SEND hosts may silently discard messages with unverifiable RSA
signature options (Section 5.2.2 of [RFC3971]), if configured only to
accept SEND messages. In cases where unsecured Neighbor Cache
Entries are still accepted, messages from new algorithms will be
treated as unsecured.
3.3. Securing Proxy DAD
Initiation of proxy Neighbor Discovery also requires Duplicate
Address Detection (DAD) checks of the address [RFC4862]. These DAD
checks need to be performed by sending Neighbor Solicitations, from
the unspecified source address, with the target being the proxied
address.
In existing SEND procedures, the address that is used for CGA tests
on DAD NS is the target address.

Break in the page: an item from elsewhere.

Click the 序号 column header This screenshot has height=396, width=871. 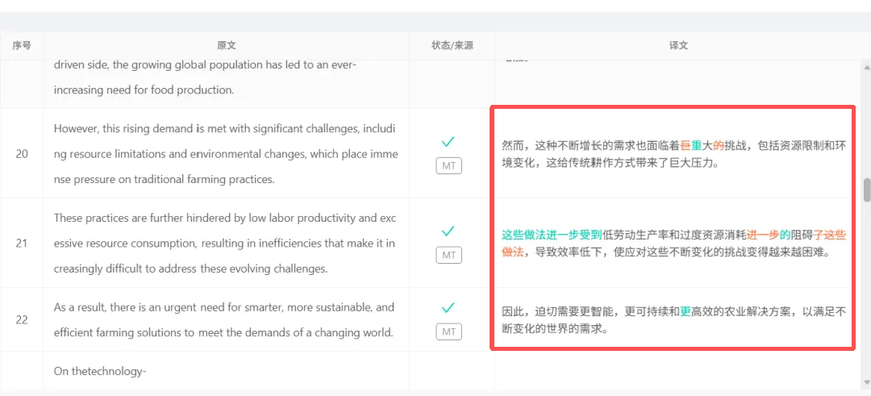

A Proxy that originates this
message while the proxied address owner is absent is unable to
generate a CGA-based signature for this address and must undertake
DAD with an unsecured NS. It may be possible that the proxy can
ensure that responding NAs are secured though.
Where bridge-like ND proxy operations are being performed, DAD NSs
may be copied from the original source, without modification
(considering they have an unspecified source address and contain no
link-layer address options) [RFC4389].
If non-CGA-based signatures are available, then the signature over
the DAD NS doesn't need to have a CGA relationship to the Target
Address, but authorization for address configuration needs to be
shown using certificates.
In case there is a DAD collision between two SEND nodes on different
interfaces of the proxy, it is possible that the proxy may not have
the authority to modify the NA defending the address. In this case,
the proxy still needs to modify the NA and pass it onto the other
interfaces even if it will fail SEND verification on the receiving
node.
3.4. Securing Router Advertisements
While Router Solicitations are protected in the same manner as
Neighbor Solicitations, the security for Router Advertisements is
mainly based on the use of certificates. Even though the mechanism
for securing RAs is different, the problems that arise due to the
modification of the L2 addresses are exactly the same: the proxy
needs to have the right security material (e.g., certificate) to sign
the RA messages after modification.
Combes, et al. Informational [Page 11]
RFC 5909 SEND ND Proxy: Problem Statement July 2010
4. Potential Approaches to Securing Proxy ND
SEND nodes already have the concept of delegated authority through
requiring external authorization of routers to perform their routing
and advertisement roles. The authorization of these routers takes
the form of delegation certificates.
Proxy Neighbor Discovery requires a delegation of authority (on
behalf of the absent address owner) to the proxier. Without this
authority, other devices on the link have no reason to trust an
advertiser.
For bridge-like proxies, it is assumed that there is no preexisting
trust between the host owning the address and the proxy. Therefore,
authority may necessarily be dynamic or based on topological roles
within the network [RFC4389].
Existing trust relationships lend themselves to providing authority
for proxying in two alternative ways.
First, the SEND router authorization mechanisms described above
provide delegation from the organization responsible for routing in
an address domain to the certified routers. It may be argued that
routers so certified may be trusted to provide service for nodes that
form part of a link's address range, but are themselves absent.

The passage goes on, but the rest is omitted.